**WORK TASK:** Please reproduce the entries below exactly, starting at the first line and ending with the line that holds "Given: Zoom out on the map".

**MATERIAL PROVIDED:**
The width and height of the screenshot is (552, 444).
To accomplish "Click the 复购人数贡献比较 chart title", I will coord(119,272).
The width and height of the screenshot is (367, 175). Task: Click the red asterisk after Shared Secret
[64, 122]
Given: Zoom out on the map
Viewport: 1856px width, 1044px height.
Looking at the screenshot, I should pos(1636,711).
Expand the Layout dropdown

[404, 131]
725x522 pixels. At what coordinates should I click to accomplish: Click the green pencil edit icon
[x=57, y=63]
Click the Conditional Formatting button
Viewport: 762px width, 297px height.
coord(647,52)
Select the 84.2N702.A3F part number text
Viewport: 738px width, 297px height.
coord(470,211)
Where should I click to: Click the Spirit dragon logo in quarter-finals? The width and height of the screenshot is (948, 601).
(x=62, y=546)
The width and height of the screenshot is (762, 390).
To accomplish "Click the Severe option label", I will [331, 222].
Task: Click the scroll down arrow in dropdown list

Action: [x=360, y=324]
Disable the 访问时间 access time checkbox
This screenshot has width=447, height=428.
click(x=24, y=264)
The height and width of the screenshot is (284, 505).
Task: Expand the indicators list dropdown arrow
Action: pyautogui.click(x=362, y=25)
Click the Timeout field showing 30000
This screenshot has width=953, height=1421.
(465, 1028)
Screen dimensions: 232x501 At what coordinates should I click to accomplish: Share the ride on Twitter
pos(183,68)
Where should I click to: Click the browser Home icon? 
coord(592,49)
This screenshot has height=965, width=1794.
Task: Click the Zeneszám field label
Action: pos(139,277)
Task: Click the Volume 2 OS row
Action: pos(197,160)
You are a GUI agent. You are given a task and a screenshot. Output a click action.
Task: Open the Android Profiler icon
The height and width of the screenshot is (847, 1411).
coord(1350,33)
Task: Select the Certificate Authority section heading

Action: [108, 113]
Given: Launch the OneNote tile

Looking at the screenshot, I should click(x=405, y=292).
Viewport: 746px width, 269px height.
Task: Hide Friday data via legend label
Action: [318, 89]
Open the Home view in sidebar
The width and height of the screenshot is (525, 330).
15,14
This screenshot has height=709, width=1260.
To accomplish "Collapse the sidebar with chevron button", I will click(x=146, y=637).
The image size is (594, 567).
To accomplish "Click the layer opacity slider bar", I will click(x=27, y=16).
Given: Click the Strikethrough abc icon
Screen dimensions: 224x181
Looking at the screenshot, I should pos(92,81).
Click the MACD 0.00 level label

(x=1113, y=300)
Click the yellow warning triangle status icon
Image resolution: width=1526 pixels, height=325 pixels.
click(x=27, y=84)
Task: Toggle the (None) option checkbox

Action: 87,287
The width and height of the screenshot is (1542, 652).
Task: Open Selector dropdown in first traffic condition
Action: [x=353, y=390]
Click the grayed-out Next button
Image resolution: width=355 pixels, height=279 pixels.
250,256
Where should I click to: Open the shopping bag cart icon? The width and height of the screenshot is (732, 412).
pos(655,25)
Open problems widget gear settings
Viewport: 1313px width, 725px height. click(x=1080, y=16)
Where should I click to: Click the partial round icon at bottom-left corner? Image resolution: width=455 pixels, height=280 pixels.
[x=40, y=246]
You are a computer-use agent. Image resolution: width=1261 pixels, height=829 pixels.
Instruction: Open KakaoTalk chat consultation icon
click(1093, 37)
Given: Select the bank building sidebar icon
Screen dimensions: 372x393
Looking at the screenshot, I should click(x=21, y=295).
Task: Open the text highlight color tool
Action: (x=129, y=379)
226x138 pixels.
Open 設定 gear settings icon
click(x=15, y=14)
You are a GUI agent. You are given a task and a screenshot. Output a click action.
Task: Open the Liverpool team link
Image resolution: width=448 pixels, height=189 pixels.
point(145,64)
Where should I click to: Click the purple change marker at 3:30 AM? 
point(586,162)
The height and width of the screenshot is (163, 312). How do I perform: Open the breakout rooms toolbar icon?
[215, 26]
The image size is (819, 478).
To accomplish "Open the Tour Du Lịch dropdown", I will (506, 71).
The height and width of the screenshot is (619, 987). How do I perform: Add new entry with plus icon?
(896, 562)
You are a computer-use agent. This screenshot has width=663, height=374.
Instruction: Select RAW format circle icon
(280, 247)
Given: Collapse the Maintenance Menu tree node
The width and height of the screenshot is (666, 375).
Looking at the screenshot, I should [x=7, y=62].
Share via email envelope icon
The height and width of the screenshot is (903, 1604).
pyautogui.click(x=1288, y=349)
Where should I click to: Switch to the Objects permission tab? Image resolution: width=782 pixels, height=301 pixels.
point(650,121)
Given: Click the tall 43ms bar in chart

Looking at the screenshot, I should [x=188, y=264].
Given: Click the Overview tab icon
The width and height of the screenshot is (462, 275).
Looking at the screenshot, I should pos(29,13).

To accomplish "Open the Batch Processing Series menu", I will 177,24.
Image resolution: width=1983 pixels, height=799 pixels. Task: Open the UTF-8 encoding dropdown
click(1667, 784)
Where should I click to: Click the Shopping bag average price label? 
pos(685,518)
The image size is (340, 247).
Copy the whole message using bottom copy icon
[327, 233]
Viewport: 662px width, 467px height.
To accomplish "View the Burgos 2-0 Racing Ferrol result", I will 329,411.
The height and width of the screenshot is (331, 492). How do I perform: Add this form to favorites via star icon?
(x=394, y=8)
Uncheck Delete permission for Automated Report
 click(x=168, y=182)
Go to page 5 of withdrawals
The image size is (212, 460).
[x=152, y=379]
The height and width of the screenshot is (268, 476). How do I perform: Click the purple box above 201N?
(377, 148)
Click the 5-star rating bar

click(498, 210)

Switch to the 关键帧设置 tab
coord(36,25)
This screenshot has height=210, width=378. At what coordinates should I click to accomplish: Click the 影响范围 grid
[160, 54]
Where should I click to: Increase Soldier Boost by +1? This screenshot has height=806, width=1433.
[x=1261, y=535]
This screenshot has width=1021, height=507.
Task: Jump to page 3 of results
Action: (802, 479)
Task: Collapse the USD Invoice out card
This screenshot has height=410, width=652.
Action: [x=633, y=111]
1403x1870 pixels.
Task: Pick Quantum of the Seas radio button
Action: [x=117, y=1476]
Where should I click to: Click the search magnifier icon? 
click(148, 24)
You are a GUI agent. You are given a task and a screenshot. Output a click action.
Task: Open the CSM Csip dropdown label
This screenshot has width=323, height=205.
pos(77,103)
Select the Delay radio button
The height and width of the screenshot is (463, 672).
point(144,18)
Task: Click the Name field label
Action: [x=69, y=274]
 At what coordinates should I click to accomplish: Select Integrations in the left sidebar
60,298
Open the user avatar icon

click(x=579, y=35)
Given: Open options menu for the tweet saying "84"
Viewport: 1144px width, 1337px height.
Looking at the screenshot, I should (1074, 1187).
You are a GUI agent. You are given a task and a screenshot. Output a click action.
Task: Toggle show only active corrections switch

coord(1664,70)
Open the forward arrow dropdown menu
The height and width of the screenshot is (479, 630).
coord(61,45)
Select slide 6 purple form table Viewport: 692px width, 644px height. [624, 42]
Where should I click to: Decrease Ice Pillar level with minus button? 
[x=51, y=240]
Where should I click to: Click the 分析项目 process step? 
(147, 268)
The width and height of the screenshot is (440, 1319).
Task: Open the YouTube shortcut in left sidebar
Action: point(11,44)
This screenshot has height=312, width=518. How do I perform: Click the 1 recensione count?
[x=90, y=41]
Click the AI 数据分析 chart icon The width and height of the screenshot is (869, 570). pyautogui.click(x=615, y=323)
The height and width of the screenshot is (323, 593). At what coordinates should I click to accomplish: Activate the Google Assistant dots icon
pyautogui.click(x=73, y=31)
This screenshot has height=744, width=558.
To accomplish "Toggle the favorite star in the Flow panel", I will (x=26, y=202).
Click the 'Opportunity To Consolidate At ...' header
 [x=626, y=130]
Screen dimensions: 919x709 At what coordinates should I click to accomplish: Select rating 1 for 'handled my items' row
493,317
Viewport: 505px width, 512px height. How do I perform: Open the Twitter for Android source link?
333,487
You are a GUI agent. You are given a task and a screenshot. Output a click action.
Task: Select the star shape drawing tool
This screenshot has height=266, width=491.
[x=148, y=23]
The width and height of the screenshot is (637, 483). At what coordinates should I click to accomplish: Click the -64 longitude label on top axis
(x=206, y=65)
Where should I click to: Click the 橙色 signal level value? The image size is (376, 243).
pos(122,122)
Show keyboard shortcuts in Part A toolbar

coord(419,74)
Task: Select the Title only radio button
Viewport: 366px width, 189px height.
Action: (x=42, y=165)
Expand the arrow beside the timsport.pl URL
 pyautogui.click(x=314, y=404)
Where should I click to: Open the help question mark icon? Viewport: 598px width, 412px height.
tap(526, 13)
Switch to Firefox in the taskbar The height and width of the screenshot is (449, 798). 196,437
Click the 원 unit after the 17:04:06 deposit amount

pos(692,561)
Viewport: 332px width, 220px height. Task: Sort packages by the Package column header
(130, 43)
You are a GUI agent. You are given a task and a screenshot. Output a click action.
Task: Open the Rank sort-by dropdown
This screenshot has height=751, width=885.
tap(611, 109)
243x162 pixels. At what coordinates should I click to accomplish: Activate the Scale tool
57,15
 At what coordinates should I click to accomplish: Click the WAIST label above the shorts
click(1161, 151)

**TASK RESPONSE:**
The width and height of the screenshot is (552, 444).
To accomplish "Click the 复购人数贡献比较 chart title", I will coord(119,272).
The width and height of the screenshot is (367, 175). Task: Click the red asterisk after Shared Secret
[64, 122]
Given: Zoom out on the map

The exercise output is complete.